Henrv Murger ne fit que passer au théâtre, mais chacun de ses pas a marqué sur la scène et a laissé trace. Trois ans après la Vie de bohème, il donnait à la Comédie-Française une fraîche et piquante idylle. Ici encore, c’est la jeunesse éternisée, en quelque sorte, sous les cheveux blancs du Bonhomme jadis. Comme ce roi qui, dans son ivresse, voulait que son royaume fût ivre avec lui, le poëte épris de jeunesse voulait que les vieillards mêmes eussent vingt ans, dans le pays de sa fantaisie. — C’est au théâtre que son esprit a souri pour la dernière fois. Il y a deux mois à peine, on applaudissait le Serment d’Horace, une bluette, un rien, une dentelle, mais, brodée de ces mots charmants qui marquent ses moindres œuvres, comme d’un chiffre à lui.

Henry Murger laisse un livre posthume, dont il corrigeait les épreuves, lorsque survint le mal terrible qui l’a dévoré. C’est le recueil de ses vers, jetés à tous les vents, et qu’il rassemblait pour la première fois. Le poëte est mort avant d’avoir eu le temps de lier sa couronne. Je viens de parcourir ces pages volantes qui s’effeuilleront sur un tombeau.
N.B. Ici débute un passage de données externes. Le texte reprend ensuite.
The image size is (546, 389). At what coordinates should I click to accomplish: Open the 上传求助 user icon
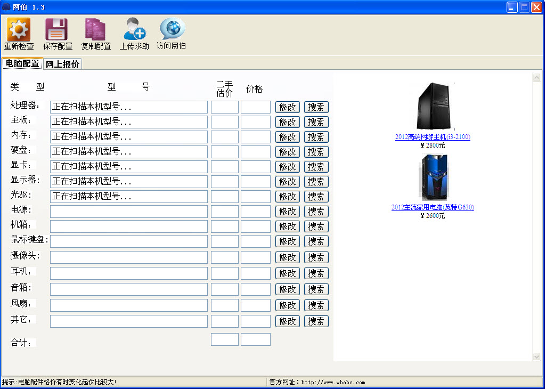click(x=134, y=29)
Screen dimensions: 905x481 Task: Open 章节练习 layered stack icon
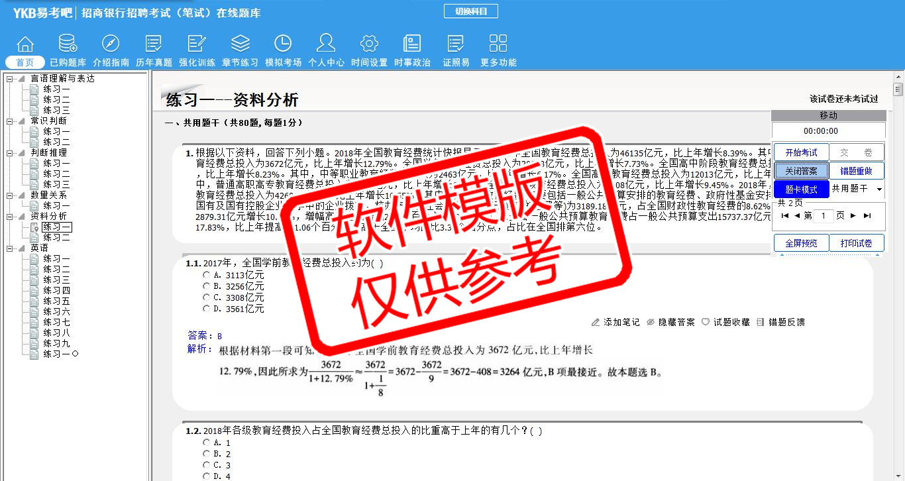click(x=240, y=44)
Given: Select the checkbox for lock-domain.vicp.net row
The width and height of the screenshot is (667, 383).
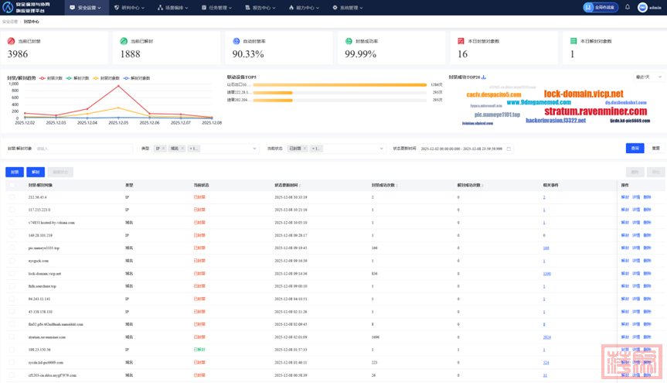Looking at the screenshot, I should tap(12, 273).
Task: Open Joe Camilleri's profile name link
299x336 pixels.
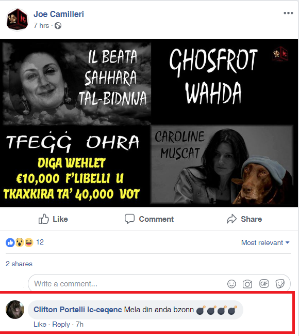Action: (x=59, y=14)
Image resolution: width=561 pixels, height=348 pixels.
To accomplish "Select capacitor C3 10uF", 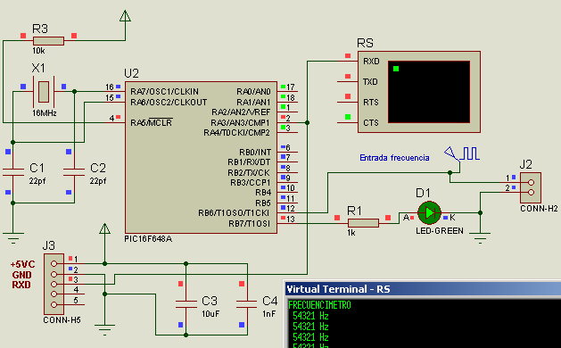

C’est la fleur de son talent, ce dessus du panier dont il a parlé tant de fois. L’instrument poétique est faible, mais d’une pureté ravissante. Cette faiblesse même a son charme ; on sent mieux le souffle du cœur à travers les fêlures du roseau brisé. — Là, plus de misères nues ni de sombres réalités ; une brise de printemps souffle dans ces pages, les illusions y chantent, le soleil y brille, la pauvreté marche légèrement sous son bagage d’espoirs et de rêves ; l’amour parle la langue moqueuse et tendre des bohémiens d’Alfred de Musset.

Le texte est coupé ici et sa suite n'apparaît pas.